*** Block opens ***

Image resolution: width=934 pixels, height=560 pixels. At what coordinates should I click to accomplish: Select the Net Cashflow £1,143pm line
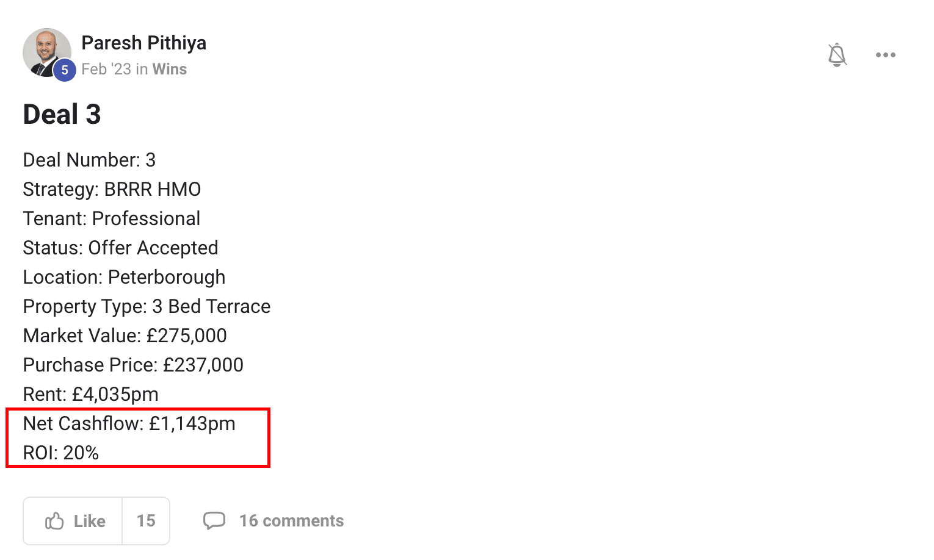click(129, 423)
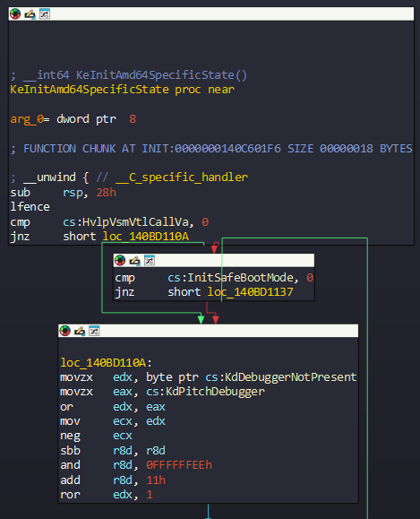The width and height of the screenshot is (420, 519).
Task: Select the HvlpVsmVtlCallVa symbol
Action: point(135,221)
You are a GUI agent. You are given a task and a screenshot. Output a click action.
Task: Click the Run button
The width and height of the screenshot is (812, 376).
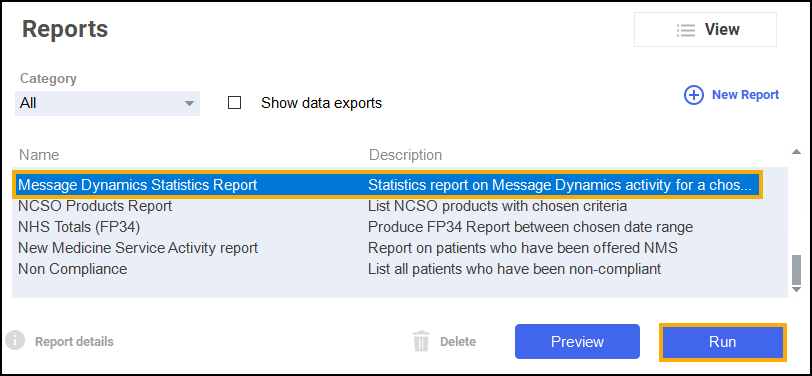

*** Block closes ***

Copy the listing above verbatim, leaving out pictures.

[Solution to this task]
Image resolution: width=934 pixels, height=560 pixels. At what coordinates should I click to accomplish: Select the Net Cashflow £1,143pm line
click(129, 423)
The width and height of the screenshot is (420, 519).
Task: Select the HvlpVsmVtlCallVa symbol
Action: point(135,221)
You are a GUI agent. You are given a task and a screenshot. Output a click action.
Task: Click the Run button
The width and height of the screenshot is (812, 376).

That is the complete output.